Assigned task –
Revise the lines below by replacing every occurrence of "particular element" with "specific element", keeping everything else unchanged.

>>

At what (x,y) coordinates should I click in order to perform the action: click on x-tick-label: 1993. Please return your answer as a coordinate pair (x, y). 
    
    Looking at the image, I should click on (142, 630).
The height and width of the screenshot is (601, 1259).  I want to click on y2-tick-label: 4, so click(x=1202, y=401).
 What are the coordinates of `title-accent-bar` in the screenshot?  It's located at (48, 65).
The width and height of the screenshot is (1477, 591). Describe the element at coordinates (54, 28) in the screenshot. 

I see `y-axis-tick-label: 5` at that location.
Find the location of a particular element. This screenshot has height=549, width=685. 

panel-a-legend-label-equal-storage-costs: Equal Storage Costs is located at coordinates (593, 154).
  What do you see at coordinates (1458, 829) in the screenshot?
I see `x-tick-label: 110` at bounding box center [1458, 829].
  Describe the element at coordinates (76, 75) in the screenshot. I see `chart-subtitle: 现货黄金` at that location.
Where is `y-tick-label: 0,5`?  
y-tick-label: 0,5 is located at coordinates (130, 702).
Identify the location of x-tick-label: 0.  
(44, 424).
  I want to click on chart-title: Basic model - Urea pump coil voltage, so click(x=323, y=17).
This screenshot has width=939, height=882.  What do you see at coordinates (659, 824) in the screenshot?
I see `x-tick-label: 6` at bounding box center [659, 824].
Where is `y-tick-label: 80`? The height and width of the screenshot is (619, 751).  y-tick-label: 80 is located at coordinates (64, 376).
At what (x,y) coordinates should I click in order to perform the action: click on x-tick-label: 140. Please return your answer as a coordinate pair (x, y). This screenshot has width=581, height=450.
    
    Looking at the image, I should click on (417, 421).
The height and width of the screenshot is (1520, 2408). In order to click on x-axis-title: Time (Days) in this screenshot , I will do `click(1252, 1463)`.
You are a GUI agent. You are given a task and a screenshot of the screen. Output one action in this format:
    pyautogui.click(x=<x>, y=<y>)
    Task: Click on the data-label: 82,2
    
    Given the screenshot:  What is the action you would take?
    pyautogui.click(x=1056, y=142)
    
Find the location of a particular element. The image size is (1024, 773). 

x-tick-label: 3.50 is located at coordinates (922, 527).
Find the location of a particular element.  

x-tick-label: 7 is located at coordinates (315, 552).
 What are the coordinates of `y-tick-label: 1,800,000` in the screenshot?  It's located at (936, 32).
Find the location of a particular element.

<<

Task response –
At what (x,y) coordinates should I click in order to perform the action: click on x-tick-label: 1993. Please return your answer as a coordinate pair (x, y). 
    
    Looking at the image, I should click on (142, 630).
The height and width of the screenshot is (601, 1259).  I want to click on y2-tick-label: 4, so click(x=1202, y=401).
 What are the coordinates of `title-accent-bar` in the screenshot?  It's located at (48, 65).
The width and height of the screenshot is (1477, 591). Describe the element at coordinates (54, 28) in the screenshot. 

I see `y-axis-tick-label: 5` at that location.
Find the location of a specific element. This screenshot has height=549, width=685. 

panel-a-legend-label-equal-storage-costs: Equal Storage Costs is located at coordinates (593, 154).
  What do you see at coordinates (1458, 829) in the screenshot?
I see `x-tick-label: 110` at bounding box center [1458, 829].
  Describe the element at coordinates (76, 75) in the screenshot. I see `chart-subtitle: 现货黄金` at that location.
Where is `y-tick-label: 0,5`?  
y-tick-label: 0,5 is located at coordinates (130, 702).
Identify the location of x-tick-label: 0.  
(44, 424).
  I want to click on chart-title: Basic model - Urea pump coil voltage, so click(x=323, y=17).
This screenshot has width=939, height=882.  What do you see at coordinates (659, 824) in the screenshot?
I see `x-tick-label: 6` at bounding box center [659, 824].
Where is `y-tick-label: 80`? The height and width of the screenshot is (619, 751).  y-tick-label: 80 is located at coordinates (64, 376).
At what (x,y) coordinates should I click in order to perform the action: click on x-tick-label: 140. Please return your answer as a coordinate pair (x, y). This screenshot has width=581, height=450.
    
    Looking at the image, I should click on (417, 421).
The height and width of the screenshot is (1520, 2408). In order to click on x-axis-title: Time (Days) in this screenshot , I will do `click(1252, 1463)`.
You are a GUI agent. You are given a task and a screenshot of the screen. Output one action in this format:
    pyautogui.click(x=<x>, y=<y>)
    Task: Click on the data-label: 82,2
    
    Given the screenshot:  What is the action you would take?
    pyautogui.click(x=1056, y=142)
    
Find the location of a specific element. The image size is (1024, 773). 

x-tick-label: 3.50 is located at coordinates (922, 527).
Find the location of a specific element.  

x-tick-label: 7 is located at coordinates (315, 552).
 What are the coordinates of `y-tick-label: 1,800,000` in the screenshot?  It's located at (936, 32).
Find the location of a specific element.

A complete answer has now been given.